Au Québec, le nombre de travailleurs temporaires arrivant chaque année a presque doublé au cours des 10 dernières années: ils sont maintenant près de 30 000.
Parmi eux, 7000 sont des travailleurs «peu spécialisés»; ils occupent des emplois non qualifiés et peu rémunérés. Ottawa comme Québec ciblent, dans leur pays d'origine (Mexique, Honduras, Guatemala, Philippines), les travailleurs saisonniers agricoles ou les aides familiales résidantes.
Aux côtés de ces deux catégories de travailleurs, émerge toutefois un nouveau groupe de travailleurs temporaires peu spécialisés. Ils sont recherchés dans l'hôtellerie, la restauration, le paysagisme, mais aussi dans les restaurants ou les abattoirs.

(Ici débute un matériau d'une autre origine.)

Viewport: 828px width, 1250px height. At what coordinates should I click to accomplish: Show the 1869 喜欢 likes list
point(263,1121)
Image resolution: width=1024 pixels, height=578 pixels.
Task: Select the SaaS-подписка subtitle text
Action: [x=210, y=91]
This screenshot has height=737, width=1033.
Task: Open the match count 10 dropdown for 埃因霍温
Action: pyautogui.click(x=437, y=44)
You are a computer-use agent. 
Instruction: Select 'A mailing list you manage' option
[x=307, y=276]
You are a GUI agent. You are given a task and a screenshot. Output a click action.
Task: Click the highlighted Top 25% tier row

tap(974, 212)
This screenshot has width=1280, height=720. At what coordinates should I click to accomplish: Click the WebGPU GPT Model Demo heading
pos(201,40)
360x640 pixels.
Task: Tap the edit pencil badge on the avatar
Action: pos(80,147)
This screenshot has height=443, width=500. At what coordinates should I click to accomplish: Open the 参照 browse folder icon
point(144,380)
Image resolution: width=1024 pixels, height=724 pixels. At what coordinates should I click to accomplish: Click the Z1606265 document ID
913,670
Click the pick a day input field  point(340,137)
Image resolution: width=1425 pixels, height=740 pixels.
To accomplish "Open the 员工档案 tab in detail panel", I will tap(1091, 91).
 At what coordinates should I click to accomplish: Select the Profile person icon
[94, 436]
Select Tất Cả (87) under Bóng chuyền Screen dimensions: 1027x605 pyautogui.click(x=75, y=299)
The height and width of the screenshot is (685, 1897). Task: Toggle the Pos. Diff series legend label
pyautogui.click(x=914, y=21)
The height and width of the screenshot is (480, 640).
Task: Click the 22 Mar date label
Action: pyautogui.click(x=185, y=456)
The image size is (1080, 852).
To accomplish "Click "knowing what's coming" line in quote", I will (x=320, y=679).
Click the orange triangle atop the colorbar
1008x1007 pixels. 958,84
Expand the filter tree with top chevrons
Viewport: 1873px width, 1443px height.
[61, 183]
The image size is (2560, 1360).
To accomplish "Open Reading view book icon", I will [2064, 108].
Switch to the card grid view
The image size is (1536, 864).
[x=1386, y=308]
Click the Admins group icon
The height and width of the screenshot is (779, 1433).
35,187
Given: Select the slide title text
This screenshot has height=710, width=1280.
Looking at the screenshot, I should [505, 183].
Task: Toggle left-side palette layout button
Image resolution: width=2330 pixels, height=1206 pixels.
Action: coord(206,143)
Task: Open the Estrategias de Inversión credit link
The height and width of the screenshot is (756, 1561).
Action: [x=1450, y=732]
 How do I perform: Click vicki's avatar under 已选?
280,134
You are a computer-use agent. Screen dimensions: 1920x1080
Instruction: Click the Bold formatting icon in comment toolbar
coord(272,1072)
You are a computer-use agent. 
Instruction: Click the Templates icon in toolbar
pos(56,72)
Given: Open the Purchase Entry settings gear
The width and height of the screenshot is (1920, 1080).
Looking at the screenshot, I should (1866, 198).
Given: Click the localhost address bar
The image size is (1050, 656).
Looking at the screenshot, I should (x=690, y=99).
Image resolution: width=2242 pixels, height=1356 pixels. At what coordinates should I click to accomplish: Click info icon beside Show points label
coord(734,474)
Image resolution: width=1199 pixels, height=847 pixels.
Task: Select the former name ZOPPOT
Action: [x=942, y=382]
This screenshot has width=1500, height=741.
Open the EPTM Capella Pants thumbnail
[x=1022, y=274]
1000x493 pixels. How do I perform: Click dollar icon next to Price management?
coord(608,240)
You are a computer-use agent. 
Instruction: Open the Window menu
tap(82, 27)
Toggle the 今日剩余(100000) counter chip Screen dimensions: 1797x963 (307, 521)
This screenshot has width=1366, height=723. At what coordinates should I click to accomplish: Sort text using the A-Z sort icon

Pour les employer, une entreprise doit prouver qu'elle a d'abord offert ce poste aux Québécois, mais qu'elle n'a pas trouvé preneur. Elle doit ensuite démontrer que le contrat de travail de sa recrue correspond aux normes québécoises. Ensuite, le travailleur reçoit un permis de travail pour une durée limitée, et pour cet emploi seulement.
Pour tous, les chances d'obtenir la résidence permanente sont paradoxalement très minces: s'ils comblent un appétit du marché du travail, ils ne sont pas jugés assez qualifiés pour s'installer au Québec.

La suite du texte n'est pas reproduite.